Please transcribe the lines below exactly, and leave every image behind.

───── Data provided ─────

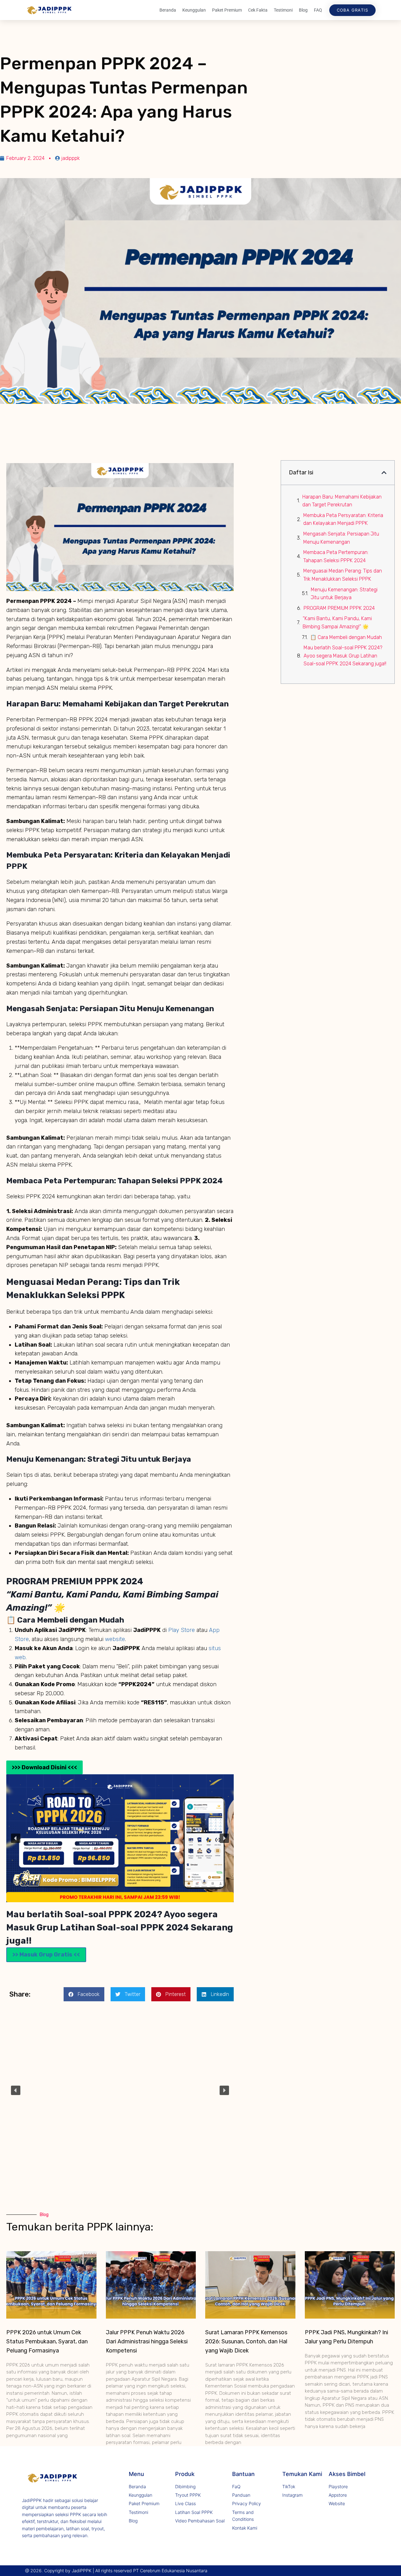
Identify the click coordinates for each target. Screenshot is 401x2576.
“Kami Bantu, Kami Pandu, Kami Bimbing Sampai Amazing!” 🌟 (337, 622)
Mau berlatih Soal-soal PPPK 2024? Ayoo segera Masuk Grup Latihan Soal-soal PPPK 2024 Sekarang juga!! (345, 656)
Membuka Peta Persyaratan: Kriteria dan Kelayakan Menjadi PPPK (343, 519)
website (115, 1639)
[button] (15, 1838)
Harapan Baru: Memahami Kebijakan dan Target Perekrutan (342, 501)
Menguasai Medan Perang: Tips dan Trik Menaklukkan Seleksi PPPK (342, 575)
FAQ (318, 10)
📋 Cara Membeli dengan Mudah (346, 637)
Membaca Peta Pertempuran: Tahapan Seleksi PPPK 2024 (335, 556)
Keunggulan (194, 10)
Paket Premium (227, 10)
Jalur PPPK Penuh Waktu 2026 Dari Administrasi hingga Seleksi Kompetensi (147, 2341)
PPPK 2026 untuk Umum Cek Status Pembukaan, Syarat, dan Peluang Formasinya (47, 2341)
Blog (303, 10)
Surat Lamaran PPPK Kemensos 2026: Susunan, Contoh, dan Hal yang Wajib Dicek (246, 2341)
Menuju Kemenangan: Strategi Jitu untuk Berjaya (344, 594)
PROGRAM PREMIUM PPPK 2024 (339, 608)
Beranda (167, 10)
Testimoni (283, 10)
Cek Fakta (258, 10)
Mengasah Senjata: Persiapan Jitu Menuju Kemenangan (341, 538)
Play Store (182, 1630)
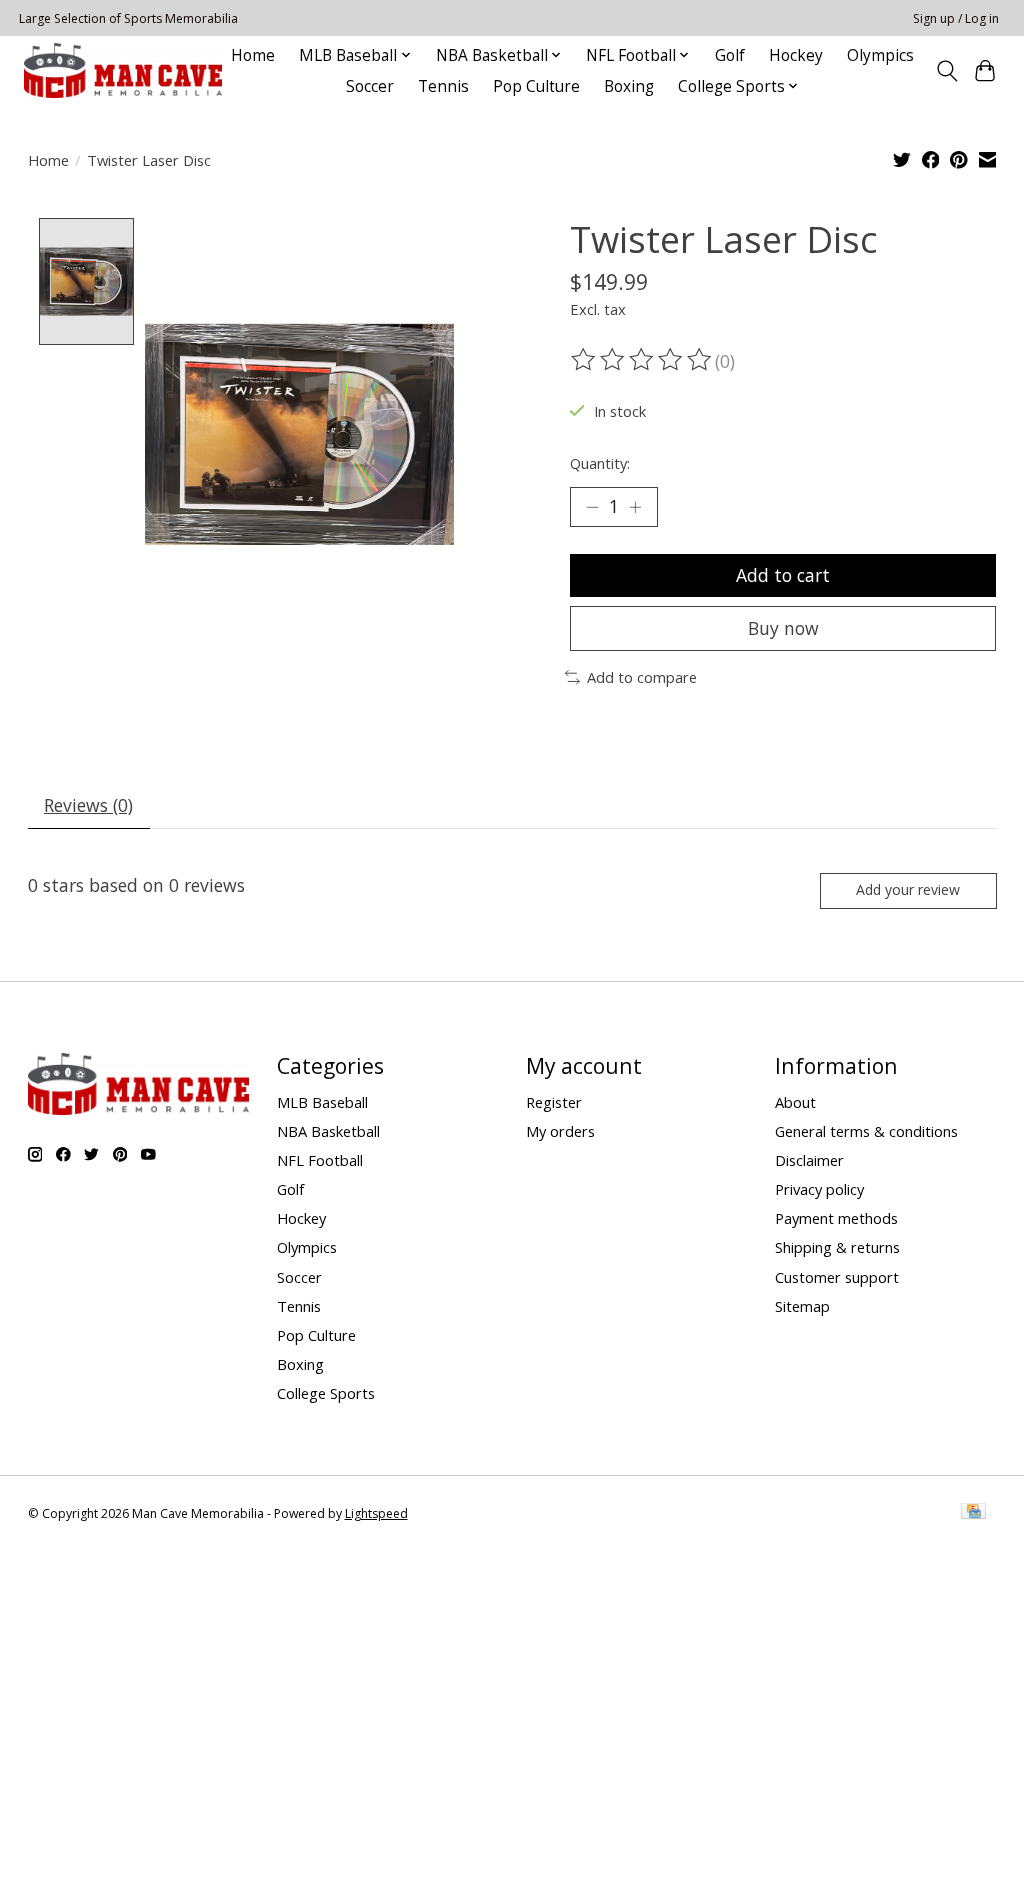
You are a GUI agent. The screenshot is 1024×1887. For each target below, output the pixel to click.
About (795, 1102)
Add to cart (783, 575)
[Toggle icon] (946, 71)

─────

Reply to the task:
Identify the click coordinates for each target. Screenshot is 401x2576.
“Kami Bantu, Kami Pandu, Kami Bimbing Sampai Amazing!” 🌟 (337, 622)
Mau berlatih Soal-soal PPPK 2024? Ayoo segera Masuk Grup Latihan Soal-soal PPPK 2024 Sekarang juga!! (345, 656)
Membuka Peta Persyaratan: Kriteria dan Kelayakan Menjadi PPPK (343, 519)
website (115, 1639)
[button] (15, 1838)
Harapan Baru: Memahami Kebijakan dan Target Perekrutan (342, 501)
Menguasai Medan Perang: Tips dan Trik Menaklukkan Seleksi PPPK (342, 575)
FAQ (318, 10)
📋 Cara Membeli dengan Mudah (346, 637)
Membaca Peta Pertempuran: Tahapan Seleksi PPPK 2024 (335, 556)
Keunggulan (194, 10)
Paket Premium (227, 10)
Jalur PPPK Penuh Waktu 2026 Dari Administrasi hingga Seleksi Kompetensi (147, 2341)
PPPK 2026 untuk Umum Cek Status Pembukaan, Syarat, dan Peluang Formasinya (47, 2341)
Blog (303, 10)
Surat Lamaran PPPK Kemensos 2026: Susunan, Contoh, dan Hal yang Wajib Dicek (246, 2341)
Menuju Kemenangan: Strategi Jitu untuk Berjaya (344, 594)
PROGRAM PREMIUM PPPK 2024 (339, 608)
Beranda (167, 10)
Testimoni (283, 10)
Cek Fakta (258, 10)
Mengasah Senjata: Persiapan Jitu Menuju Kemenangan (341, 538)
Play Store (182, 1630)
You are a GUI agent. The screenshot is 1024×1887. For each target below, output the pixel to click.
About (795, 1102)
Add to cart (783, 575)
[Toggle icon] (946, 71)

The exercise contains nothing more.